▶ THE TASK
Give the data again exactly, stopping after the "Given: Open source" line.

▶ AVAILABLE DATA
□ □ □ □ □

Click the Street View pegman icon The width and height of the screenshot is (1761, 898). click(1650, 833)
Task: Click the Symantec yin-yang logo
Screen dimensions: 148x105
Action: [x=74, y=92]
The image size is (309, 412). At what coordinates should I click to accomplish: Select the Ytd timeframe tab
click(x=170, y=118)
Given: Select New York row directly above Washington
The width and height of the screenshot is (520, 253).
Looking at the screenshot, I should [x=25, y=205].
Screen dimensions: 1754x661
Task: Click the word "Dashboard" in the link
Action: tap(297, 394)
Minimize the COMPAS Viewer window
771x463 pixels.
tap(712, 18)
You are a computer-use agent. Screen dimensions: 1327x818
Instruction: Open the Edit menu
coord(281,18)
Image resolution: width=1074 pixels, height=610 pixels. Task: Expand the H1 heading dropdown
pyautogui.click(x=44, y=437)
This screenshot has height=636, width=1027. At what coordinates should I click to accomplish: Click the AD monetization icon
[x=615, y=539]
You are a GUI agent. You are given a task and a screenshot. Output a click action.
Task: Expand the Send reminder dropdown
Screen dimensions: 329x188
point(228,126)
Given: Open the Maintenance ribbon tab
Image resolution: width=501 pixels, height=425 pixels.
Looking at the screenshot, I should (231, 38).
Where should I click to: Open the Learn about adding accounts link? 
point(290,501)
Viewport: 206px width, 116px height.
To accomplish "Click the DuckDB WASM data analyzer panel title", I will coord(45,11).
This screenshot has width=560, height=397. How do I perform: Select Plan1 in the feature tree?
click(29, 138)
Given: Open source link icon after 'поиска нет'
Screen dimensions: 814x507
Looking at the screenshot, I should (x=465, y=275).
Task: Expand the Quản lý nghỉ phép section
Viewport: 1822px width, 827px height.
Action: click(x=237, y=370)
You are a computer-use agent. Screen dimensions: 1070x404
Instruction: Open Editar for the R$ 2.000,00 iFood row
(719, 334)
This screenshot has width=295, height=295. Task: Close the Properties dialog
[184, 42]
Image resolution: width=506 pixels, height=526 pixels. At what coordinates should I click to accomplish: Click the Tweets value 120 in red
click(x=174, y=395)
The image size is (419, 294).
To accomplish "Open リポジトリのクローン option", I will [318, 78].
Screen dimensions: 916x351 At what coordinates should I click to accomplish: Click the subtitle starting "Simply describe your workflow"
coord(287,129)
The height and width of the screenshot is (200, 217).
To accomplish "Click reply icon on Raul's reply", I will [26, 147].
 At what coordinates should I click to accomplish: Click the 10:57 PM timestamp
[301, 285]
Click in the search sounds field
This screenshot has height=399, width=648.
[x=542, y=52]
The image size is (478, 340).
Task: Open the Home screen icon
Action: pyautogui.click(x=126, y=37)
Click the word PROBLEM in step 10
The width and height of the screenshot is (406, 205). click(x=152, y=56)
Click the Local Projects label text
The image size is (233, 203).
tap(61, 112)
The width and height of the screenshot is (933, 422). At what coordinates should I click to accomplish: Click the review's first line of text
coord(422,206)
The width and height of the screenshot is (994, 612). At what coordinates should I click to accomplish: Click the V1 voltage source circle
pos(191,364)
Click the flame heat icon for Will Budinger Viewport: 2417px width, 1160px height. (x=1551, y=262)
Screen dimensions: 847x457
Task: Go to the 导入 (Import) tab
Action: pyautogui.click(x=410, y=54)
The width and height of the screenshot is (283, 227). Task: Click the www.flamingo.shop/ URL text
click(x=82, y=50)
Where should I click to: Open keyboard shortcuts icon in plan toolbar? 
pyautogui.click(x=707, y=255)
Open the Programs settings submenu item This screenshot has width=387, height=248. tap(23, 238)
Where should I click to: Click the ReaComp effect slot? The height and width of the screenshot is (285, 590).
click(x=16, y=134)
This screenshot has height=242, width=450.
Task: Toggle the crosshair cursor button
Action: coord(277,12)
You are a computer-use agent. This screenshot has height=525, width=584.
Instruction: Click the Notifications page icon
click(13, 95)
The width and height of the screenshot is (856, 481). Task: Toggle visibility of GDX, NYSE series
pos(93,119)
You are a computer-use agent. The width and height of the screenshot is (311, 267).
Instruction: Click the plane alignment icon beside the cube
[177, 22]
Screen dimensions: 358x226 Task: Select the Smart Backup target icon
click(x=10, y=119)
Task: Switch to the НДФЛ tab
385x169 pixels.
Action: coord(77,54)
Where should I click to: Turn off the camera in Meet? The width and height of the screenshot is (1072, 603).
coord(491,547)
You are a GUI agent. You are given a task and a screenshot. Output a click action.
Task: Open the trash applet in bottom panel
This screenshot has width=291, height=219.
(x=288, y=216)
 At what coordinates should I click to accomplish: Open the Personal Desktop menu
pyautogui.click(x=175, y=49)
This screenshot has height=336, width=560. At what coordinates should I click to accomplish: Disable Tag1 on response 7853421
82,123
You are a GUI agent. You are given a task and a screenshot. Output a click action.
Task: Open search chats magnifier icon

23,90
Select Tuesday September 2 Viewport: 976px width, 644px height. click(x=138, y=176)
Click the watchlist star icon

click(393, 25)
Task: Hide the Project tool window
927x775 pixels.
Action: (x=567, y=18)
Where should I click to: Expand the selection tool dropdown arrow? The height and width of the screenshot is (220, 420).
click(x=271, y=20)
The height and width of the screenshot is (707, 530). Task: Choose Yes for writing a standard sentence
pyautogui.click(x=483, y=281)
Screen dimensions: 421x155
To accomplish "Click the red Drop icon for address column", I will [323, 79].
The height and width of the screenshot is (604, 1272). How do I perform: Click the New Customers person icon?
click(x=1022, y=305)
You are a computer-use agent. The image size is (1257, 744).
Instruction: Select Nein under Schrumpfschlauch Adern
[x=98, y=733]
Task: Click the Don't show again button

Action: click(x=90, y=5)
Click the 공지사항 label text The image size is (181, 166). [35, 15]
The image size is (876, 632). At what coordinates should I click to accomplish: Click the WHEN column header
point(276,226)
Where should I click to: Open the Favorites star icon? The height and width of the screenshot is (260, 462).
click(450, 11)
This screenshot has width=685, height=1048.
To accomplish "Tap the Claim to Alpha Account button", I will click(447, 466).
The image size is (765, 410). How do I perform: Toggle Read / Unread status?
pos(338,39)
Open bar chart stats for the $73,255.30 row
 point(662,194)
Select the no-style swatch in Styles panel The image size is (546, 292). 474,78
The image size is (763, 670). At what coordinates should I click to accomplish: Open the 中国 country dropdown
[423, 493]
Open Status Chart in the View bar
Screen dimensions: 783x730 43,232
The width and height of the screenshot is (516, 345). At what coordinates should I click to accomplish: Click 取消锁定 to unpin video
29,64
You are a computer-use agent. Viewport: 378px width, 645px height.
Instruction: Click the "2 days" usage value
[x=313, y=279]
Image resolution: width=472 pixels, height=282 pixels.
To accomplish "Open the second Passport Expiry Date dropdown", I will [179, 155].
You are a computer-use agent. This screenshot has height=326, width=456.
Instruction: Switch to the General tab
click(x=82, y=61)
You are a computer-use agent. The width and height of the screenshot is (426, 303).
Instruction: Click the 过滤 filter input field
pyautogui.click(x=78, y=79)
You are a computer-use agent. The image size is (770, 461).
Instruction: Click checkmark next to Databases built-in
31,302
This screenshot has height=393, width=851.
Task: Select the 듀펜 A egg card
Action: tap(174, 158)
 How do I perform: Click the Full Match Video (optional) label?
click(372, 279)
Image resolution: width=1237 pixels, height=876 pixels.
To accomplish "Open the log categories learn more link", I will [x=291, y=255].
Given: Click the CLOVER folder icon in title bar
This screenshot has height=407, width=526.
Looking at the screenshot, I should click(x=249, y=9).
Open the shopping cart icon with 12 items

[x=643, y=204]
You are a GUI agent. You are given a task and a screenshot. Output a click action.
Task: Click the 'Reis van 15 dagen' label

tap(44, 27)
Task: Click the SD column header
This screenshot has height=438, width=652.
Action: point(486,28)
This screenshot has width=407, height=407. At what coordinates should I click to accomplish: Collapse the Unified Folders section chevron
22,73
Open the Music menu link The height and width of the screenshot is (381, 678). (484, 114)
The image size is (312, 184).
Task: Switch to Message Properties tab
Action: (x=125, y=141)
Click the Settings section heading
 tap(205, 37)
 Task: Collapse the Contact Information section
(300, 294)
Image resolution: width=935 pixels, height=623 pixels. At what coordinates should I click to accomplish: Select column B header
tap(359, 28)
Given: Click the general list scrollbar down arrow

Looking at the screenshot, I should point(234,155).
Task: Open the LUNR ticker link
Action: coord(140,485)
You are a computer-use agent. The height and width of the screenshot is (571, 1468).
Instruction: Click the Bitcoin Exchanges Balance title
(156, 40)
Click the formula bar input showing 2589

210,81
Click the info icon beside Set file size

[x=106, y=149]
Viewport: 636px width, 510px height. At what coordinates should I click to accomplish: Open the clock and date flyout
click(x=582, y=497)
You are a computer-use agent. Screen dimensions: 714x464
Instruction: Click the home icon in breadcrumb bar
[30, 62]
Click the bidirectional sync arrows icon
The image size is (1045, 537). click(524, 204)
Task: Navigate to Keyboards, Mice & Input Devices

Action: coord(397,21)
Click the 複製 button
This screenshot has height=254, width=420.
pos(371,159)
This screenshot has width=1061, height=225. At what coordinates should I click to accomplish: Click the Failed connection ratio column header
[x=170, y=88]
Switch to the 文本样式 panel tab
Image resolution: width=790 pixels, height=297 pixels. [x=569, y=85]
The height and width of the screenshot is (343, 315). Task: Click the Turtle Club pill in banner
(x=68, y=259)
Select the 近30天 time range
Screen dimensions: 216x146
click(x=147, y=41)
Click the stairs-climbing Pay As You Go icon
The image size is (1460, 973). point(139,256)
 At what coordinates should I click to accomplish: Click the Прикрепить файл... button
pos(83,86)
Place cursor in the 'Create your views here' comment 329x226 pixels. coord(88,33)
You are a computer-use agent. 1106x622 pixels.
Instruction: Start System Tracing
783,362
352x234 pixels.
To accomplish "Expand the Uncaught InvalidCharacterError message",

□ □ □ □ □

▶ SOLUTION TO THIS TASK
Click the Street View pegman icon The width and height of the screenshot is (1761, 898). click(1650, 833)
Task: Click the Symantec yin-yang logo
Screen dimensions: 148x105
Action: [x=74, y=92]
The image size is (309, 412). At what coordinates should I click to accomplish: Select the Ytd timeframe tab
click(x=170, y=118)
Given: Select New York row directly above Washington
The width and height of the screenshot is (520, 253).
Looking at the screenshot, I should [x=25, y=205].
Screen dimensions: 1754x661
Task: Click the word "Dashboard" in the link
Action: tap(297, 394)
Minimize the COMPAS Viewer window
771x463 pixels.
tap(712, 18)
You are a computer-use agent. Screen dimensions: 1327x818
Instruction: Open the Edit menu
coord(281,18)
Image resolution: width=1074 pixels, height=610 pixels. Task: Expand the H1 heading dropdown
pyautogui.click(x=44, y=437)
This screenshot has height=636, width=1027. At what coordinates should I click to accomplish: Click the AD monetization icon
[x=615, y=539]
You are a GUI agent. You are given a task and a screenshot. Output a click action.
Task: Expand the Send reminder dropdown
Screen dimensions: 329x188
point(228,126)
Given: Open the Maintenance ribbon tab
Image resolution: width=501 pixels, height=425 pixels.
Looking at the screenshot, I should (231, 38).
Where should I click to: Open the Learn about adding accounts link? 
point(290,501)
Viewport: 206px width, 116px height.
To accomplish "Click the DuckDB WASM data analyzer panel title", I will coord(45,11).
This screenshot has width=560, height=397. How do I perform: Select Plan1 in the feature tree?
click(29, 138)
Given: Open source link icon after 'поиска нет'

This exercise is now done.